Hoffmann's synthesis of northern fragment 84 commenced with a Sharpless dihydroxylation of the known oxazole 87,48 followed by oxidative cleavage of the resulting glycol in the presence of Pb(OAc)4 to provide aldehyde 88 in 87% overall yield (Scheme 13). Alternatively, aldehyde 88 was obtained in 68% yield by a one step protocol using NaIO4 on silica gel in the presence of catalytic RuCl3 hydrate. Corey-Fuchs homologation of aldehyde 88 provided alkyne 90 in a disappointing 21% yield. Through brief optimizations, Hoffmann et al. found that treatment of aldehyde 88 with Ohira–Bestmann reagent afforded the desired alkyne 90 in a moderately improved yield of 50%. Model studies under a variety of reaction conditions (e.g. variations of catalyst, base, solvent, concentration, order of addition, and temperature) revealed that a direct Sonogashira coupling of alkyne 90 to vinyl epoxide test substrate 92 yielded at best 15% of enyne 93. The authors realized that the sensitive epoxide at C-9/C-10 required a late stage instalment, thereby suggesting a slightly revised synthetic strategy.

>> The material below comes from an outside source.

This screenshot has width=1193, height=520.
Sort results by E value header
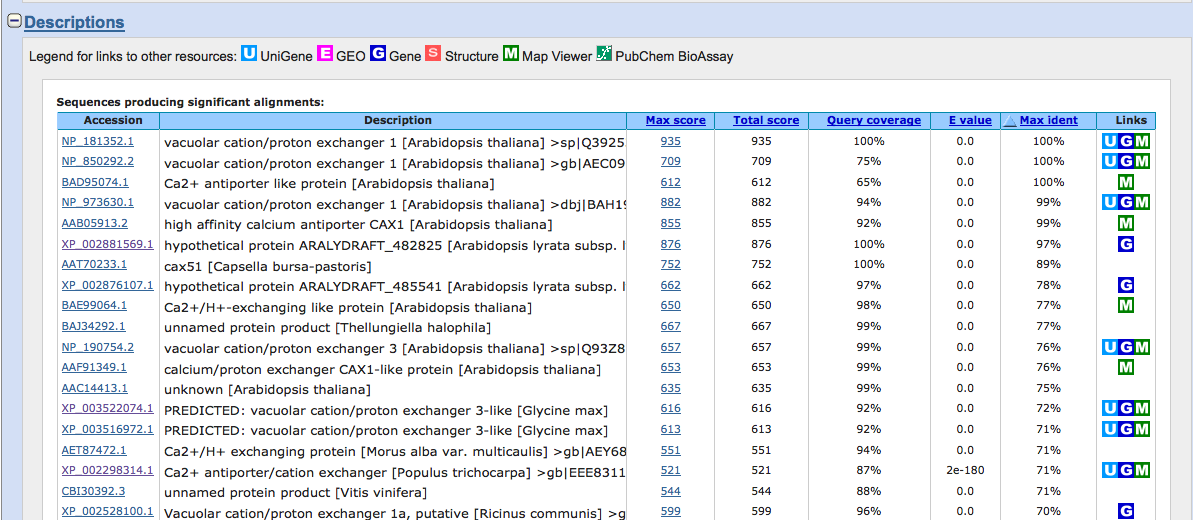click(970, 120)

As a modified approach, Sonogashira cross-coupling of dibromide 89 to readily available vinyl stannane 9440 provided bromotriene 95 in 86% yield. A single step debromination and silyl ether cleavage was accomplished in the presence of excess TBAF to yield allylic alcohol 96 in 87%. Sharpless asymmetric epoxidation of dienyne 96 followed by oxidation of the primary alcohol afforded the desired vinyl epoxy aldehyde 97 in 86% enantiomeric excess. Wittig olefination of aldehyde 97 in the presence of phosphonium salt 86, prepared in a straightforward manner from the previously synthesized allylic alcohol 50 in 5 steps (Scheme 13),36 completed the synthesis of the key fragment 84. As a side note, the TIPS ester at C-16 of alkyliodide 98 was utilized in place of the corresponding MOM and SEM ethers, as described previously in Hoffmann's approach towards disorazole C1 (vide supra), to circumvent stability issues encountered during the halogenation step providing iodide 98.

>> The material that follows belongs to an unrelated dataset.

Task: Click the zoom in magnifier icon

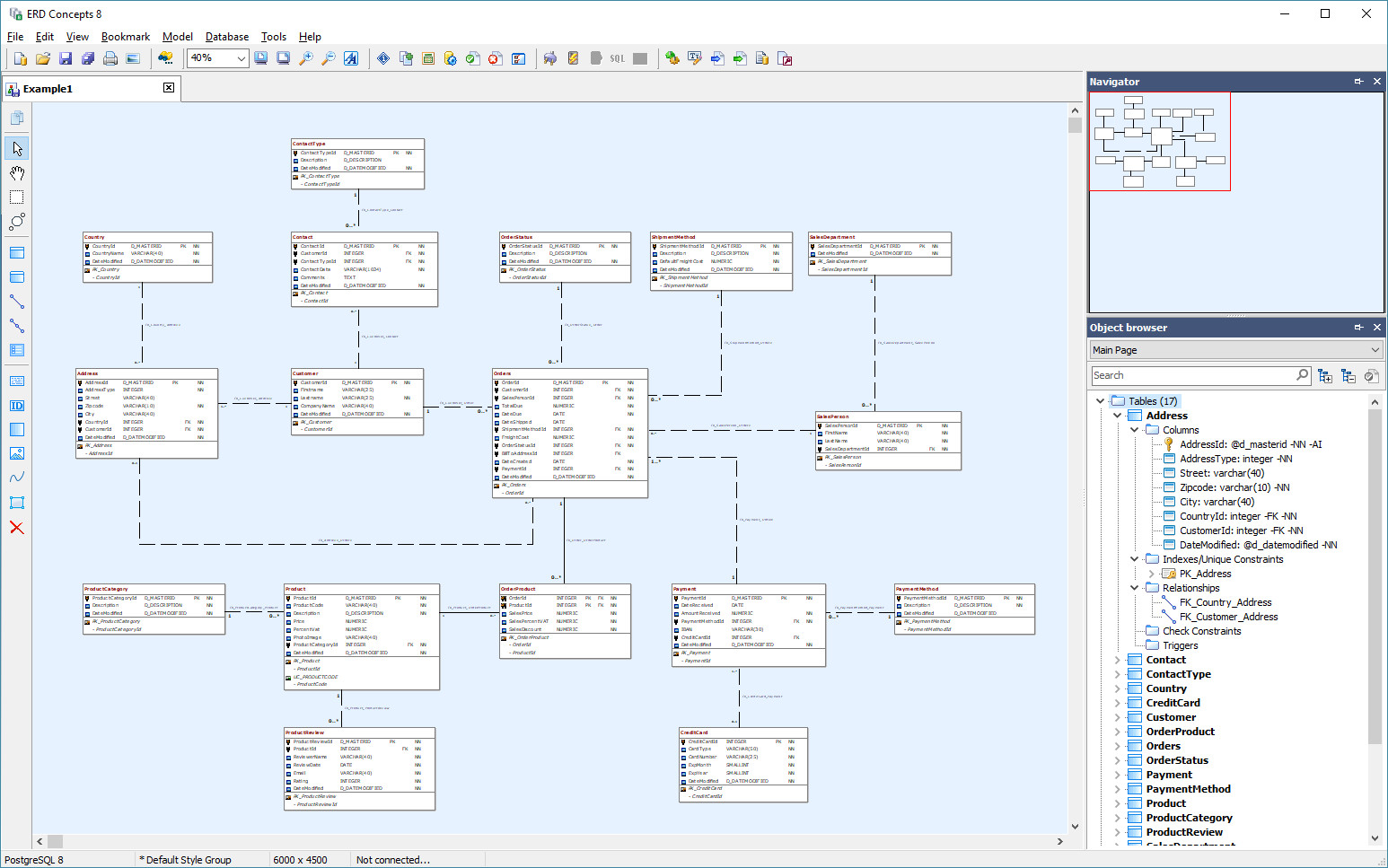Action: click(x=306, y=58)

In addition to the completion of the masked northern hemisphere 84 of disorazole A1, Hoffmann successfully synthesized a more stable analog by replacing the vinyl epoxide at C-9/C-10 of disorazole A1 with a cyclopropane unit (Scheme 14).41,49 Asymmetric Charette cyclopropanation of mono-PMB protected cis-butene diol 99 followed by Dess–Martin oxidation afforded aldehyde 100. Subsequent Takai olefination of aldehyde 100 provided vinyl iodide 101 in a moderate 49% yield. Sonogashira cross-coupling of the vinyl iodide with previously prepared alkyne 90 followed by DDQ cleavage of the PMB ether and subsequent Dess–Martin oxidation of the resulting primary alcohol yielded the advanced oxazole 103. Finally, completion of the masked cyclopropane analog was achieved by a Wittig olefination between aldehyde 103 and the previously prepared alkyl iodide 98 to provide 104 in a 40% yield and ≥5: 1 Z/E selectivity. Unfortunately, no biological data on this fragment or any corresponding macrocyclic C-9/C-10 cyclopropane-containing analogs are available.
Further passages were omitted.